**Exercise aim**
Only one stretch of the records below should be repeated. It starts with the line containing "has width=1062, height=597." and goes on through the line containing "Given: Open three-dot", exactly as written.

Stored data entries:
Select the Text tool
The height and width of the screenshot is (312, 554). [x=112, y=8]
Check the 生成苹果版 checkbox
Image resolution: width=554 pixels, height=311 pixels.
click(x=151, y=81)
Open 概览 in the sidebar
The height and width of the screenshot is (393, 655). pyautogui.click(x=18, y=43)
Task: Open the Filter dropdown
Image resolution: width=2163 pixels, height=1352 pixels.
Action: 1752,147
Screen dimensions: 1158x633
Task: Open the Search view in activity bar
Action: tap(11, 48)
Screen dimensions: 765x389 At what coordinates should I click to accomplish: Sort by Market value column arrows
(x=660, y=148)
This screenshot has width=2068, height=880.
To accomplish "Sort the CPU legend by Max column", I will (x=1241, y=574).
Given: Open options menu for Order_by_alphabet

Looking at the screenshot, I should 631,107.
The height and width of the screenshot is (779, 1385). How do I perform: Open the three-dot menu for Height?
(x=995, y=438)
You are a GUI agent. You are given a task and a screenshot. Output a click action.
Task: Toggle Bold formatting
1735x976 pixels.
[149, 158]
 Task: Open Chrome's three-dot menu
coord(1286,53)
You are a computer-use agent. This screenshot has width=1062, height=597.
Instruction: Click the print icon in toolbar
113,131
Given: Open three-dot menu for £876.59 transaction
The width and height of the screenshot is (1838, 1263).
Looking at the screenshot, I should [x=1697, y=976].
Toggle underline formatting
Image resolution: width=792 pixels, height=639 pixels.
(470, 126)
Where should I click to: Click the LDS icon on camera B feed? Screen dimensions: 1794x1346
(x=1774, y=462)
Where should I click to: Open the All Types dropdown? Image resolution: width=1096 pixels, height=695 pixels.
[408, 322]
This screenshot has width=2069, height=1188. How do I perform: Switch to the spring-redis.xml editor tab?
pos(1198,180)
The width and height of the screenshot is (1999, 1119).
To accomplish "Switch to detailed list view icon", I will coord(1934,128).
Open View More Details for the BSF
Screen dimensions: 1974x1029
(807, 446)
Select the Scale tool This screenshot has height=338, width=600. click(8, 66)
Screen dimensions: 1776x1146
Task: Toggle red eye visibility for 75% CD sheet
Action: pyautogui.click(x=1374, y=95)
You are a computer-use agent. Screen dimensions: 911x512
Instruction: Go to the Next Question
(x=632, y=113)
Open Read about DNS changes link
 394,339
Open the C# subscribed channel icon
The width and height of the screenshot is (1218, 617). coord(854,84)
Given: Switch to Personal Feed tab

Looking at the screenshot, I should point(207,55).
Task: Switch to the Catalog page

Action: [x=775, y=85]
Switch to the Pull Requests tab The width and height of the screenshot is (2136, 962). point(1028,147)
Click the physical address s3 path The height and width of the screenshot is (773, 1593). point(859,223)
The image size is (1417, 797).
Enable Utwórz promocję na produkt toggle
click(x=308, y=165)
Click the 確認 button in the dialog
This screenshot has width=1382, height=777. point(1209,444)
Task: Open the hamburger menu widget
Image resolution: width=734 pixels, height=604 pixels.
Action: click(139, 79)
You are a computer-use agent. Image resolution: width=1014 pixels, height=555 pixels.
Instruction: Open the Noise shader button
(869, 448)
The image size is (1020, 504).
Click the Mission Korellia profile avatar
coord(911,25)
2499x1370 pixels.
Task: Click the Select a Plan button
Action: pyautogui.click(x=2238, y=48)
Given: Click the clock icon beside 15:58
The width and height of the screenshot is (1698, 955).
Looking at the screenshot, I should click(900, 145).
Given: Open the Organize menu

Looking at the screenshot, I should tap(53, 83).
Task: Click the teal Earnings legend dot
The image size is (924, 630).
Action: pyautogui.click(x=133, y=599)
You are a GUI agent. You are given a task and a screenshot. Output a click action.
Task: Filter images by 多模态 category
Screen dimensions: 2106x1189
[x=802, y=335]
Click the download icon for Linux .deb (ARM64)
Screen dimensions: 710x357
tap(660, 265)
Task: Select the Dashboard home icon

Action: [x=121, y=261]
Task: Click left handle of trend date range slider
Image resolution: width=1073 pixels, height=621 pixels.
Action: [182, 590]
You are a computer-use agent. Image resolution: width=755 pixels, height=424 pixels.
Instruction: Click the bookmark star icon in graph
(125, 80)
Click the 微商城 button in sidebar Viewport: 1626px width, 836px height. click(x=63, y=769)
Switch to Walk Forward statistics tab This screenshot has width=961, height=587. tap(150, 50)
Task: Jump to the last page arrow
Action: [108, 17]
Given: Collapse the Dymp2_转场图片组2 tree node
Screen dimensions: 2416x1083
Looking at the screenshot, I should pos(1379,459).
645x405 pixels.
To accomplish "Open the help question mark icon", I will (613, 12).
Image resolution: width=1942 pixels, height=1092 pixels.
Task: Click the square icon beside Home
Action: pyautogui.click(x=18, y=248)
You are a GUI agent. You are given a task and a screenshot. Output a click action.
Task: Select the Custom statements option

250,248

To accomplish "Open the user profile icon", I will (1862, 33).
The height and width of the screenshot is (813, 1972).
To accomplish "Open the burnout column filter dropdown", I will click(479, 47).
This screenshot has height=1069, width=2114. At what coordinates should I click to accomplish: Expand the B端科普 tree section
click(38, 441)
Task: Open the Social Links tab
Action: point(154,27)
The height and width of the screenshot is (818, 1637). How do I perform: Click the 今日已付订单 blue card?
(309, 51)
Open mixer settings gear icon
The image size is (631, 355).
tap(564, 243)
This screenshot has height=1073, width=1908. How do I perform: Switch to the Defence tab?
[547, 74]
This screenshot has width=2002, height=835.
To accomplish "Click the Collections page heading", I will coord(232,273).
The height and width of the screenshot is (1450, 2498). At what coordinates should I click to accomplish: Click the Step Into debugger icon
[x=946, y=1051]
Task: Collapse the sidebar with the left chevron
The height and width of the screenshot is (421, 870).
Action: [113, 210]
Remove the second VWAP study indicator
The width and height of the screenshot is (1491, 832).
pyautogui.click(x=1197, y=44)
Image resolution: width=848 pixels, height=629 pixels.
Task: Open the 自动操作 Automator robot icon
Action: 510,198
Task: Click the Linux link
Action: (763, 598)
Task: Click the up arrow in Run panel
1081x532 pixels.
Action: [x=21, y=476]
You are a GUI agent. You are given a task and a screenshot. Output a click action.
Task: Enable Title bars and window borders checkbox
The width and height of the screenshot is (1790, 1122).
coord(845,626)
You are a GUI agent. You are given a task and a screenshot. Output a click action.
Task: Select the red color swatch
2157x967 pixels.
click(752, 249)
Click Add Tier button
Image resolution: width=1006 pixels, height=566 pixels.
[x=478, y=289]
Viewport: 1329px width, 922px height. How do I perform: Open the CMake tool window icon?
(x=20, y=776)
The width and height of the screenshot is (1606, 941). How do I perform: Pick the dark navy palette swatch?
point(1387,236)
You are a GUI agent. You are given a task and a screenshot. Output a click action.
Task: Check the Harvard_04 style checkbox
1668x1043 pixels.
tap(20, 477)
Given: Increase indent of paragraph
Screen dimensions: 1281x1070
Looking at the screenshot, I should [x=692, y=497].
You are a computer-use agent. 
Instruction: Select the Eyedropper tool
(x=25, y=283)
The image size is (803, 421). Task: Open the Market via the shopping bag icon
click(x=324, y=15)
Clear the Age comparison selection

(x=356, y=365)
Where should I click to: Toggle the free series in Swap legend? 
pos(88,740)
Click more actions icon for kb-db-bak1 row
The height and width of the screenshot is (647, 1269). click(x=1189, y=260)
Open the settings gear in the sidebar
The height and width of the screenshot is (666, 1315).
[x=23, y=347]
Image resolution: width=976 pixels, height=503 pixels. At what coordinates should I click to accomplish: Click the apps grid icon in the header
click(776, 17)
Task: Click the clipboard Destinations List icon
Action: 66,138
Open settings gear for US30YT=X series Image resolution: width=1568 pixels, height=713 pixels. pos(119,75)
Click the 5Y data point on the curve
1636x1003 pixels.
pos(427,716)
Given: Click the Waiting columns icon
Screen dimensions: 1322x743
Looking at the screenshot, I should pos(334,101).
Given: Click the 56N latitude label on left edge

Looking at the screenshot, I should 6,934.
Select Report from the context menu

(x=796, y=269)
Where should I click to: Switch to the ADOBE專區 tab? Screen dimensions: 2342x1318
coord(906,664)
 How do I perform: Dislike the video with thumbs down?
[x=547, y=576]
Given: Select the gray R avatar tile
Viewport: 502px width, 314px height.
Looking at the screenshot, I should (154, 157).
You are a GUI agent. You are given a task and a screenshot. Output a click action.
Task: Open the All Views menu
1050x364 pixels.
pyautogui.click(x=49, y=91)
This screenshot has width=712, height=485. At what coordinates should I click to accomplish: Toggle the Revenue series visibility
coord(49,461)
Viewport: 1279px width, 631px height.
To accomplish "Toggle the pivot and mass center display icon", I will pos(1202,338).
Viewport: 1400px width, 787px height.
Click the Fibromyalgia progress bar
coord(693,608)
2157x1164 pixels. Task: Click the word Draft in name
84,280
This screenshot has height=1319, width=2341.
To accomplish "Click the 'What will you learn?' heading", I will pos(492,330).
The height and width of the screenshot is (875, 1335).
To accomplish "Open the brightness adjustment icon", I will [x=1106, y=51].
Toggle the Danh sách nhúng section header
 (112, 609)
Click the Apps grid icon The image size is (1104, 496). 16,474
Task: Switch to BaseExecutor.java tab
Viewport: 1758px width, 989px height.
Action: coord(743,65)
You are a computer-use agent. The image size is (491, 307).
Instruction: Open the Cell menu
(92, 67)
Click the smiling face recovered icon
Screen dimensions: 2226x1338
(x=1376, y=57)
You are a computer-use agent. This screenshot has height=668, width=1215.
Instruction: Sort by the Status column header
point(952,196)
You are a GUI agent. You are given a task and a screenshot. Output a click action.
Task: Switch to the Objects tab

**Result for this exercise**
You are a computer-use agent. This screenshot has width=1062, height=597.
Instruction: Click the print icon in toolbar
113,131
Given: Open three-dot menu for £876.59 transaction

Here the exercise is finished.